▶ **Record extracts**

- - - - -

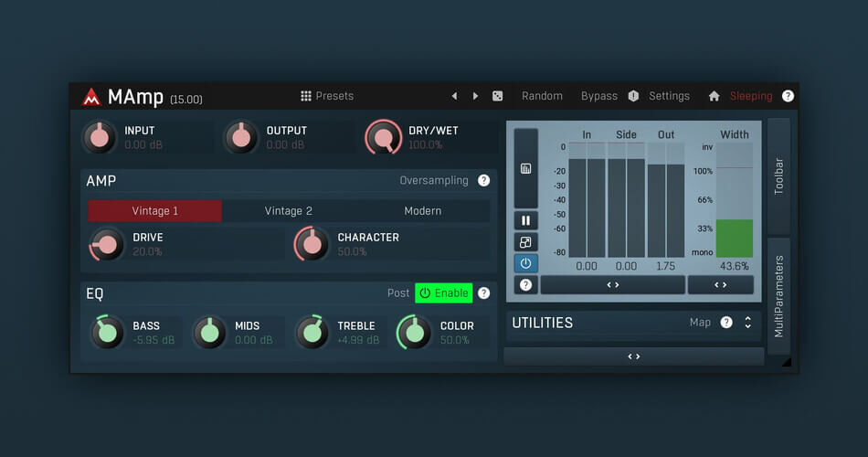Expand the width meter arrows button

coord(720,285)
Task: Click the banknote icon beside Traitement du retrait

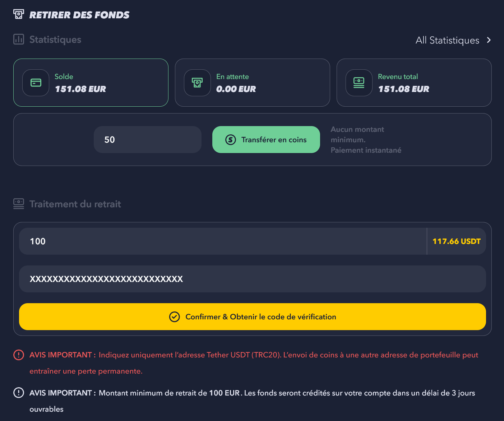Action: [x=19, y=204]
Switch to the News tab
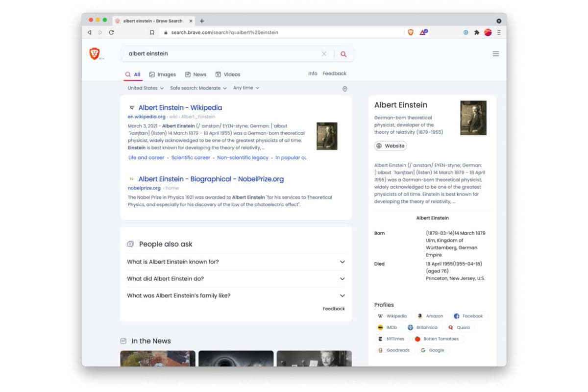The image size is (588, 392). coord(196,74)
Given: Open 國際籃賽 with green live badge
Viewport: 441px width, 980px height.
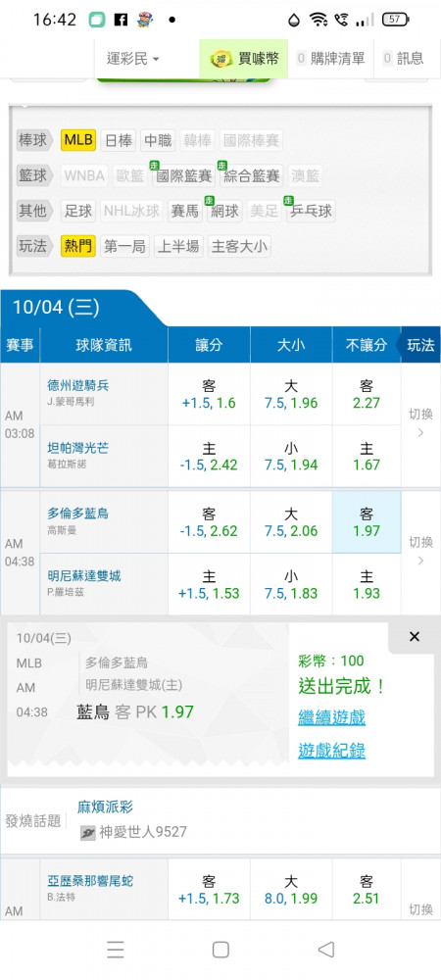Looking at the screenshot, I should pos(183,175).
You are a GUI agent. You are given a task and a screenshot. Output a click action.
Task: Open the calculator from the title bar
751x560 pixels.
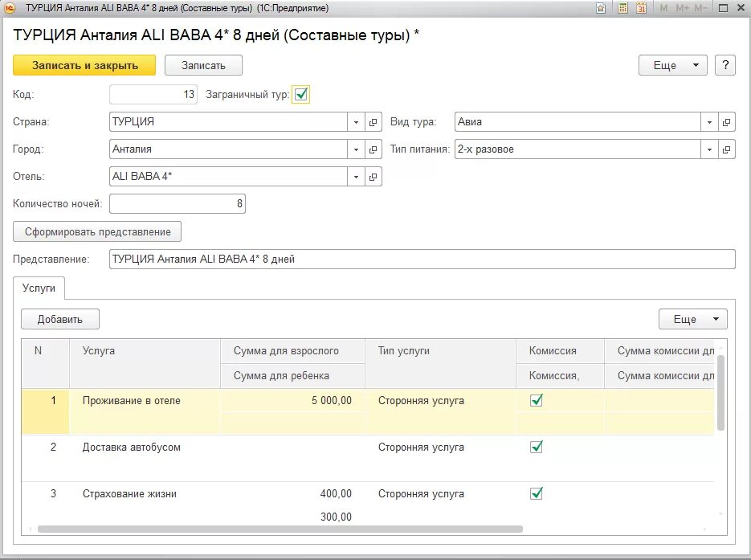coord(622,8)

- - - - -

▶ **Work to be completed**
What the answer needs is every line from the one with "Viewport: 441px width, 980px height." through the last line of the data, reproduced word for word and with pictures omitted.

▶ **Solved exercise**
Viewport: 441px width, 980px height.
Looking at the screenshot, I should pos(183,175).
You are a GUI agent. You are given a task and a screenshot. Output a click action.
Task: Open the calculator from the title bar
751x560 pixels.
coord(622,8)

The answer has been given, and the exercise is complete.